REQUIRED TASKS:
1. List every company named in the Neckartal Dam article.
2. Extend the Neckartal Dam tender article past its final sentence.

PASSAGE SHOWN:
THE ministry of agriculture has decided to pick the Italian dam construction firm Salini S.p.A despite it being ranked second in the bids that the ministry evaluated for the controversial multi-billion-dollar Neckartal Dam project near Keetmanshoop.
Ministry of Agriculture sources told The Namibian yesterday that the ministerial tender committee chaired by Anna Shiweda has recommended that the Italian company, with its bid of N$2,873 billion, be appointed to start work on the project which has been going back and forth between the Ministry of Agriculture and the Tender Board since December 2011. The Tender Board meets today.
The Namibian was informed that Salini came second to Vinci-Orascom Joint Venture in the overall evaluation but the ministry will apparently motivate that Salini scored the highest in their technical bid and has the best technical know-how and experienced staff in the construction of dams.
If the recommendation is approved it means the ministry get its way after the controversy that led to the cancellation of the tender last year following allegations that the ministry had gone out of its way to favour another Italian firm Impregilo. Salini and Impregilo were reported to have merged last year, thus giving the bid to the same people.

EXTRACTED DATA:
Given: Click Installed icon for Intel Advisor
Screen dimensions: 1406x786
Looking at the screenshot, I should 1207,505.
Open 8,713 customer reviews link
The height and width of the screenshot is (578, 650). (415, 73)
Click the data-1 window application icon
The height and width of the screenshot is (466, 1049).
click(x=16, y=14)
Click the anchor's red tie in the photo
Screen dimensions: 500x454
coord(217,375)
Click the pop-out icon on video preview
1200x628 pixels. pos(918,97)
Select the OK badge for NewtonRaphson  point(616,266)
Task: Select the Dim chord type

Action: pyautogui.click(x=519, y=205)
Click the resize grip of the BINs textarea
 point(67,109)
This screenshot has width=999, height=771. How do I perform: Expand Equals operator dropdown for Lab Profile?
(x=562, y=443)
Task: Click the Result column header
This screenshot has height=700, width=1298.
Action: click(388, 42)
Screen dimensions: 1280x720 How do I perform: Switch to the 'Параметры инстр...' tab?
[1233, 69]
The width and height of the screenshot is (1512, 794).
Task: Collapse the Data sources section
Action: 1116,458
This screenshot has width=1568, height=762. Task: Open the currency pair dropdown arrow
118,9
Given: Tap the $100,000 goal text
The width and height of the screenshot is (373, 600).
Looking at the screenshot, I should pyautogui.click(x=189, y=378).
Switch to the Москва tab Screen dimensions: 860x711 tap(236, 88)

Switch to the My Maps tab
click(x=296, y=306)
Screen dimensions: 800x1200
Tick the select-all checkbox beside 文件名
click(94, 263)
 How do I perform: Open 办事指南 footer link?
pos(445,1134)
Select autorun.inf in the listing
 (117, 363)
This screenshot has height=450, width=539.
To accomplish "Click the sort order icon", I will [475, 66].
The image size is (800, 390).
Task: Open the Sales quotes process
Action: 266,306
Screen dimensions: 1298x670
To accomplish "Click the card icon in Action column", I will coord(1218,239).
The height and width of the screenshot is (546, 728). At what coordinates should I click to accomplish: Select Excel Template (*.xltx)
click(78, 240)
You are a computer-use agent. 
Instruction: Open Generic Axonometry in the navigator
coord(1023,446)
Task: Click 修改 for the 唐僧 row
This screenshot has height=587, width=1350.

ANSWERS TO THE TASKS:
1. Salini S.p.A, Vinci-Orascom Joint Venture, Impregilo

2.
Salini also scored the second highest in its financial bid. Sources claim that Vinci-Orascom Joint Venture had also scored the highest in the technical portion at the preliminary stages of the tender evaluation but were eventually beaten with less than one percent by Salini.
The third company on the shortlist is CSC Neckartal Dam Joint Venture. It is a joint venture of Stefanutti Stocks and CMC de Ravenna (Italy) and they scored the highest in the financial evaluation as it had the lowest bid of N$2,72 billion for the project, while Vinci-Orascom had the highest bid of N$2,876 billion.
Salini scored the worst on the risk evaluation, coming in third at 76,7%, while CSC scored the highest with 87.3% and Vinci-Orascom scored 83,2%.
On the social evaluation Salini came second to Vinci-Orascom but the Agricultrue Ministry's tender committee is of the opinion that although the company was second it fared best in terms of money to be spent in Namibia and also the use of Namibian subcontractors.
Agriculture permanent secretary Joseph Iita did not want to comment on today's meeting, which is expected to be as explosive as other Tender Board meetings that dealt with thorny issues. "I am not going to discuss anything about that to anyone," Iita said yesterday when asked about today's meeting.
Neckartal will be the largest dam in Namibia.
The awarding of the tender will end more than a year of controversy and speculation, which also saw the Anti-Corruption Commission investigating a several permanent secretaries who were implicated in bribery allegations. Most of these officials are still members of the Tender Board.